Author: Kathy Jambor/Randy Pargman
Tom Cruise made headlines recently, but not for a new Mission Impossible movie or jumping on Oprah’s couch. His likeness was used in a viral TikTok deepfake video that so closely resembled Cruise that many could not tell the difference. (It even fooled deepfake detection software.)
While this may seem like a harmless parlor trick or gimmick to get likes and views on social media, deepfakes could have more criminal uses than people realize.
Deepfake videos are videos in which the likeness of one person is replaced with another using a type of artificial intelligence called “deep learning” and allows the creator to manipulate and deceive people using the new likeness. Using the AI technology, criminals could impersonate a trusted leader and disseminate misinformation. In fact, this tactic has already been used by political parties in various countries to create unrest. Deepfake audio is another emerging area of concern—in this case, a voice is modified through similar technology to sound like another person.
Several apps that allow users to create deepfake content can easily be found. To create a convincing deepfake, however, it still takes a great deal of skill and attention to detail. The creator of the Tom Cruise deepfakes took months of training the AI on images of the actor, and then editing the videos frame by frame to make it look authentic. The average person would not be able to pull off anything that came close to the Cruise deepfake, or this video from a few years ago in which comedian Jordan Peele voices former President Barack Obama: https://youtu.be/cQ54GDm1eL0
Security implications around deepfakes
Generally, the deepfakes created now can be detected either by the human eye or by detection software. However, as deepfake apps and technology improve, security implications should be noted and considered.
One of the most financially damaging type of cyberattacks against businesses in the US is wire transfer fraud, usually as a result of a business email compromise. The FBI reported that in 2019, reported losses from business email compromise totaled $1.7 billion, or about half of all losses from cybercrime that year. This scam typically works when cybercriminals break into an email account belonging to a CEO, CFO or another executive and send an email to an employee who is responsible for making external payments. The criminal will send an email message, posing as the executive, to tell the finance department employee to wire a large amount of money to an account that they claim belongs to a supplier or partner business, but actually is controlled by the criminals. There are many variations of this scam, such as criminals using a compromised email account belonging to an actual supplier or business partner, or criminals monitoring an ongoing email thread between two people and just changing the details of messages that contain actual wiring instructions – those are very difficult to detect.
Consider how audio could be added to the mix to make this request seem much more legitimate, and you start to see the implications of deepfakes to businesses.
How to avoid being scammed by a deepfake
To protect against these scams, it’s important for organizations to enact very clear business policies around wire transfers.
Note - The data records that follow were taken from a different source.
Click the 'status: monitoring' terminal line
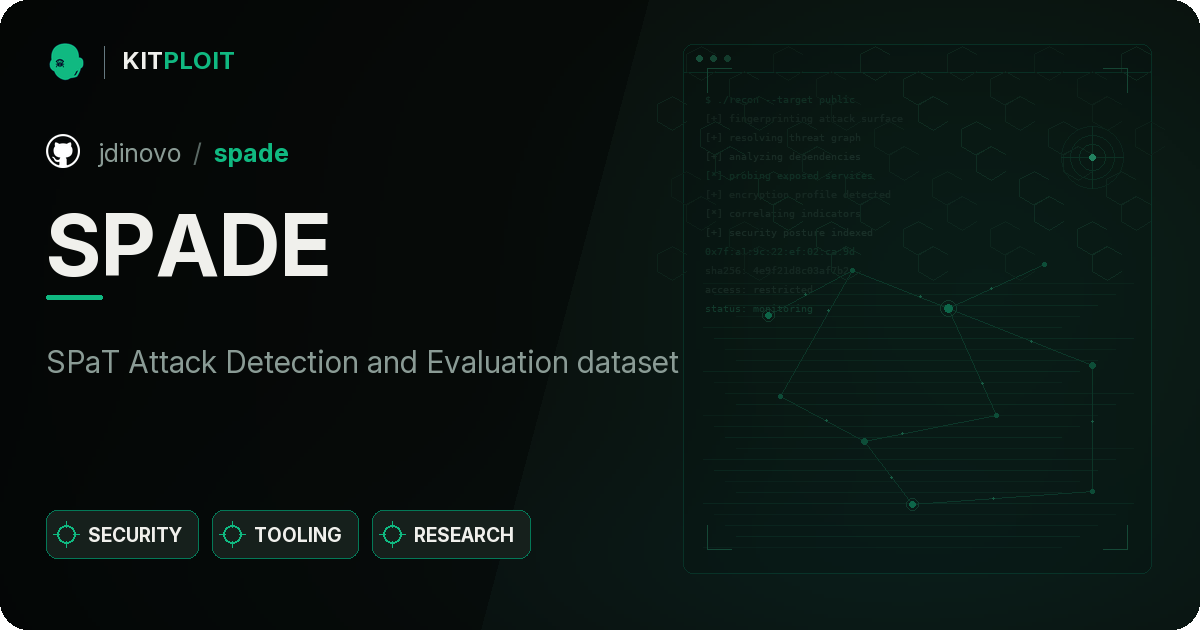click(759, 309)
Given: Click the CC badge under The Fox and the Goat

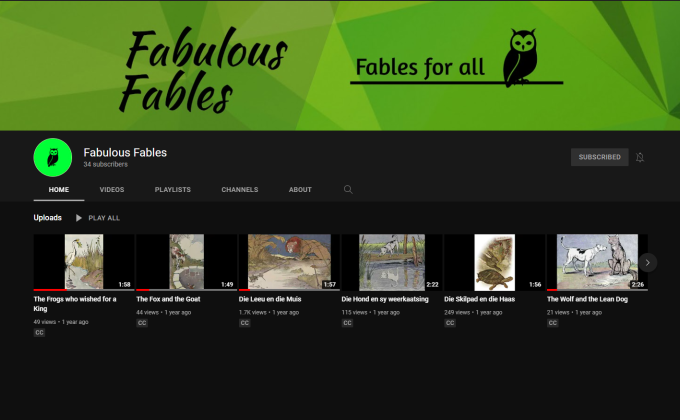Looking at the screenshot, I should pyautogui.click(x=142, y=323).
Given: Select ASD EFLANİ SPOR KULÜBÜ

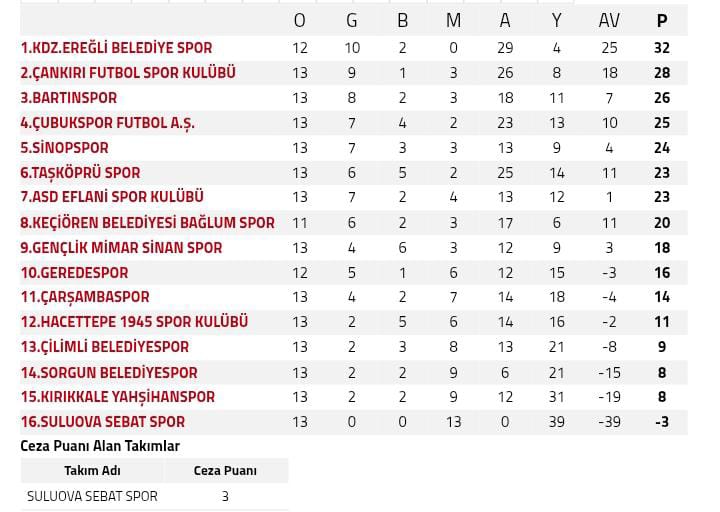Looking at the screenshot, I should pos(112,197).
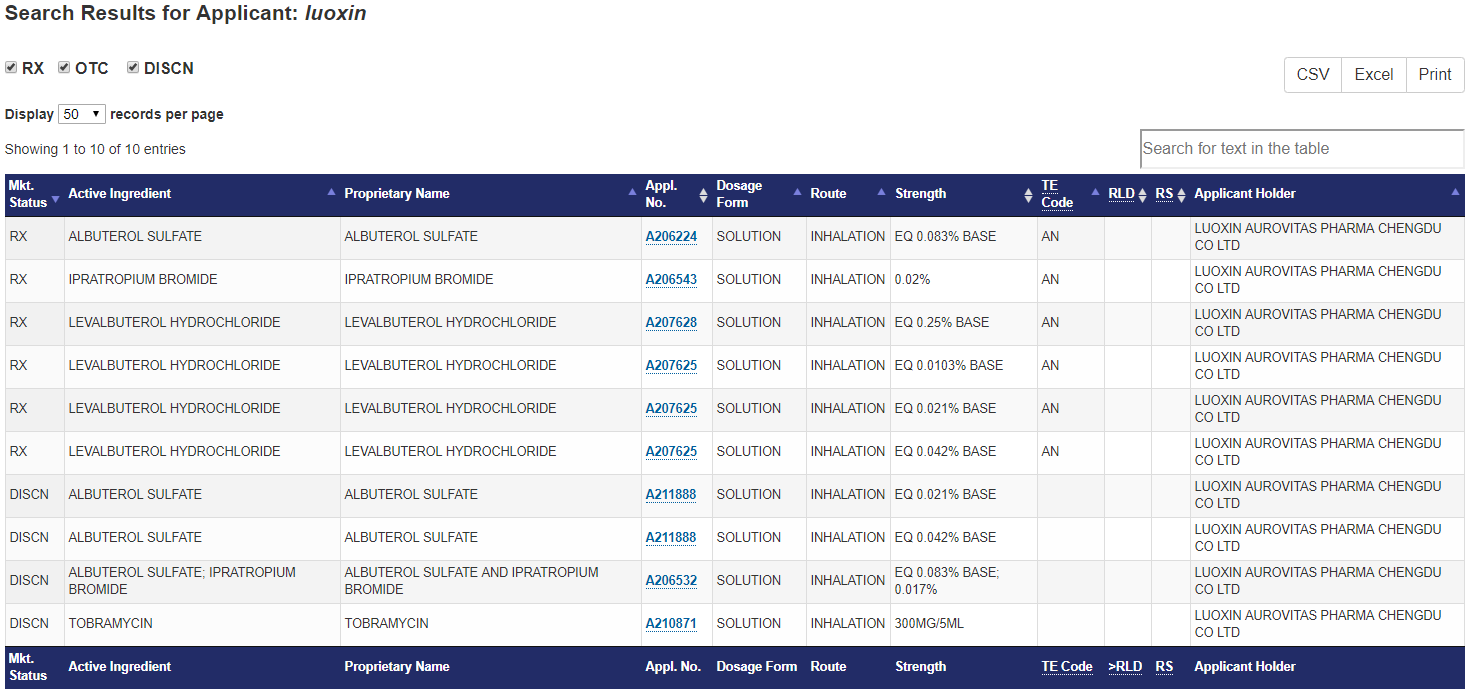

Putting parameters around how to verify the transfer is an important first step. Require employees to make outgoing calls using known phone numbers to verify changes to large wire transfers before initiating them, even if an incoming email or phone call demanding wire transfer changes seems convincing. Include specific guidance for a dollar amount that needs verification, for instance, anything over $50,000 (or any number you decide makes sense for your business).
Many companies that have lost money to these scams or learned from another company that has been victimized in the past have implemented these policies to prevent future occurrences of fraud. But what happens if the voice on the other end of the phone is a deepfake? This would require the criminal to initiate the phone call, but it is easy to imagine a scenario in which an employee in the finance department receives a phone call from a criminal using spoofed caller ID and a deepfake voice recording that sounds like an executive, demanding that a wire transfer be sent urgently and then providing the details by email message. That kind of scam could bypass the protections of business policies that otherwise would require a phone call verification.
Trust your gut instinct – if something seems suspicious, always double check with a trusted source such as your manager. If you aren’t usually asked to complete the task you’re being asked to do, this could be a sign of a scam.
Final thoughts on deepfakes
Even the creator of the Tom Cruise deepfake video thinks that the technology used to create a deepfake should be regulated to prevent a criminal from using them to scam people. This article isn’t intended to raise fear and cause skepticism on every video you see, but an awareness that the technology is out there—and advancing—is good knowledge for businesses to have moving forward.